Romusha merupakan pekerja pribumi yang dimobilisasi Jepang untuk kepentingan perang
pasifik. Jumlah romusha yang dimobilisir oleh Jepang tidak dapat dipastikan jumlahnya,
namun yang jelas kondisi para romusha tersebut sangatlah memprihatinkan. Banyak dari para
romusha ini yang mati kelaparan ataupun mengalami penyiksaan oleh tentara Jepang. Supaya
rakyat Yogyakarta terhindar dari romusha, maka Hamengkubuwono IX berusaha meyakinkan
Jepang untuk merestui pembangunan Selokan Mataram.
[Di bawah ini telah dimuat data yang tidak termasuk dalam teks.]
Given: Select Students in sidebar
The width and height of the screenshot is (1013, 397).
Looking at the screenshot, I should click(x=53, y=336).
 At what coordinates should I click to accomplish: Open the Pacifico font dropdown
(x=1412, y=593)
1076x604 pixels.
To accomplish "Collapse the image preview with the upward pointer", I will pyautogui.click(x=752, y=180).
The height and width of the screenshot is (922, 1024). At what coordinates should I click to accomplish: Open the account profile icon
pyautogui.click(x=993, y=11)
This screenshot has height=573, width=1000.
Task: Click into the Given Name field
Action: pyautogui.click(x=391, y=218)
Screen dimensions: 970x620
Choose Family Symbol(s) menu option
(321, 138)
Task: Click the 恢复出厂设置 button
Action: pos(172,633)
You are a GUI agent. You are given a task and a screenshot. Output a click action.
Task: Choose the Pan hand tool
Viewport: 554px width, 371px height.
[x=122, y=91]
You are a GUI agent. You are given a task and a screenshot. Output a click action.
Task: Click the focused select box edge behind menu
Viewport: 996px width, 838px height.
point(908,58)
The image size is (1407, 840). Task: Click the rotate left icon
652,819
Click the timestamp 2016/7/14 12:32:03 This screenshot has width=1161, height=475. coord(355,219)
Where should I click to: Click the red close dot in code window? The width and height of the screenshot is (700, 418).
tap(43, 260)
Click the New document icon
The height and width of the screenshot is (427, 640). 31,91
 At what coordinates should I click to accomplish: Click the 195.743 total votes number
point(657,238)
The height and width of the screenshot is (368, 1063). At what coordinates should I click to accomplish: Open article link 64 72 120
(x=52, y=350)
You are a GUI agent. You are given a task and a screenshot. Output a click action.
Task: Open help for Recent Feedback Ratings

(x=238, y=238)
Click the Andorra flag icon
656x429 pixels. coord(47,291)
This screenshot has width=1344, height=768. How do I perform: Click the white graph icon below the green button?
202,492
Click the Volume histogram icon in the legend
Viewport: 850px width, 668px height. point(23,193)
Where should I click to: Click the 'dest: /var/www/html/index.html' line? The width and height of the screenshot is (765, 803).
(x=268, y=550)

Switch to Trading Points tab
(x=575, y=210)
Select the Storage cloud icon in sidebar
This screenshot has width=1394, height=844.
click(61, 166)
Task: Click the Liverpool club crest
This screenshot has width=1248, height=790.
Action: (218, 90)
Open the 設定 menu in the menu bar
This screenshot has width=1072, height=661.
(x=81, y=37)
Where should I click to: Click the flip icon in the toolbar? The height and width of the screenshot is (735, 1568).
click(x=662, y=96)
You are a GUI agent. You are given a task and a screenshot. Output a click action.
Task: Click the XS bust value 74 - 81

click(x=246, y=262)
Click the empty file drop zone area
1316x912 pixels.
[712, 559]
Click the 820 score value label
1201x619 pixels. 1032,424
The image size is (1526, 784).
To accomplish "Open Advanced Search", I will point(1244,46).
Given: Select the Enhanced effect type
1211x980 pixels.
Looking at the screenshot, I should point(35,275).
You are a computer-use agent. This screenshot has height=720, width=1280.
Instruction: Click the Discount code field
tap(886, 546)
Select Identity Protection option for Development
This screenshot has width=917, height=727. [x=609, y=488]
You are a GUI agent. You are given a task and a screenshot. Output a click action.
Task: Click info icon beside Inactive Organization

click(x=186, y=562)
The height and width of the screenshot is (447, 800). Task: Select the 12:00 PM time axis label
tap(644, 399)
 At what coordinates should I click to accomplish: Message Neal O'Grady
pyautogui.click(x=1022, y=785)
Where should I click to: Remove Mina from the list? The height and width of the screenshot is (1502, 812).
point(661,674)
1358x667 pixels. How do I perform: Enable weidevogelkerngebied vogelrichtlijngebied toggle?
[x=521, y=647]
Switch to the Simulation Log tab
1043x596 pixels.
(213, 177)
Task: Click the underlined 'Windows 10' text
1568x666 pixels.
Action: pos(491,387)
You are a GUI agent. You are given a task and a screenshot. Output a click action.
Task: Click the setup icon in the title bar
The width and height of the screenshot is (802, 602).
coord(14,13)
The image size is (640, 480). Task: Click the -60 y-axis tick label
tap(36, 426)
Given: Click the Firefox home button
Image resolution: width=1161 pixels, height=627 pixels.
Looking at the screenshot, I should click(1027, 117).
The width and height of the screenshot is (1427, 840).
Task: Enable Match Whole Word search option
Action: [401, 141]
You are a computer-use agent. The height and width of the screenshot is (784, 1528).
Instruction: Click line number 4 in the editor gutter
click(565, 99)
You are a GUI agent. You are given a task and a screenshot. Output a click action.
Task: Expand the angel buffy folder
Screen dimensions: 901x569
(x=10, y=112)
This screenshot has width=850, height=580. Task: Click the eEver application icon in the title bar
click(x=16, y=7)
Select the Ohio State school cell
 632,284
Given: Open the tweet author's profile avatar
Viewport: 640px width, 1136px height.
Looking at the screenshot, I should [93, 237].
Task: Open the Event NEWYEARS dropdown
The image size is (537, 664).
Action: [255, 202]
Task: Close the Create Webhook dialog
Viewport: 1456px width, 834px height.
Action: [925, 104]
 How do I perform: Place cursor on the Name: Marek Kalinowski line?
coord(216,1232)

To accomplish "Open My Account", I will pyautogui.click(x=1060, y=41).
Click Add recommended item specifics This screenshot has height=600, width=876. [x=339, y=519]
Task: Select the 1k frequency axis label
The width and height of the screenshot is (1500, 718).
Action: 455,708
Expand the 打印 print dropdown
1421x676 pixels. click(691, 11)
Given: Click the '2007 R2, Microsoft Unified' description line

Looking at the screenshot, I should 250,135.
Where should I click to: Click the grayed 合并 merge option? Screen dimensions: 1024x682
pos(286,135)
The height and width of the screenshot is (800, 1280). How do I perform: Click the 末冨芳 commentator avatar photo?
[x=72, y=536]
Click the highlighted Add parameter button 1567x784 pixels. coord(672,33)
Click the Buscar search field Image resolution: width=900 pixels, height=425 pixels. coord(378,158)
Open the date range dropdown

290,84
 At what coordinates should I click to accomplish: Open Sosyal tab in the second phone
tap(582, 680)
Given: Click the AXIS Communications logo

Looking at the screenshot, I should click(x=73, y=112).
Pembangunan Selokan Mataram mengerahkan banyak tenaga rakyat Yogyakarta. Menurut


Selo Soemardjan seperti yang tertulis dalam buku Perubahan Sosial di Yogyakarta,
pembangunan tersebut diperkirakan menyedot tenaga kerja sebanyak 10.000 hingga 15.000
orang. Jumlah yang tergolong cukup besar pada masa itu. Meskipun menyedot tenaga kerja
yang sangat besar, proyek pembangunan ini hanya menghabiskan sedikit anggaran. Mayoritas
dari para pekerja tidak mendapatkan bayaran. Pekerjaan tersebut dianggap sebagai bagian
dari kerja wajib rakyat Yogyakarta untuk melaksanakan titah Sultan Hamengkubuwono IX.
Kerja wajib tersebut dikenal dengan istilah gugur gunung. Minimnya anggaran untuk
membangun Selokan Mataram juga dikarenakan para pemilik tanah tidak diberikan ganti rugi
atas tanah yang digunakan untuk membangun Selokan Mataram. Para pemilik tanah ini harus
menyediakan tanahnya secara sukarela untuk dijadikan bagian dari Selokan Mataram.
Meskipun demikian, apa yang dialami oleh rakyat Yogyakarta masih lebih baik dari yang
dialami oleh para romusha di daerah lainnya.

Pembangunan Selokan Mataram selesai pada tahun 1944. Pada awalnya saluran ini diberi
nama Gunsei Yosuiro. Seiring perkembangan zaman, rakyat Yogyakarta lebih sering
menyebutnya dengan nama Selokan Mataram hingga saat ini. Bagi masyarakat Yogyakarta,
Selokan Mataram tidak hanya sekedar saluran air belaka, namun harus diingat sebuah
monumen historis yang menyelamatkan rakyat Yogyakarta dari kekejaman Jepang.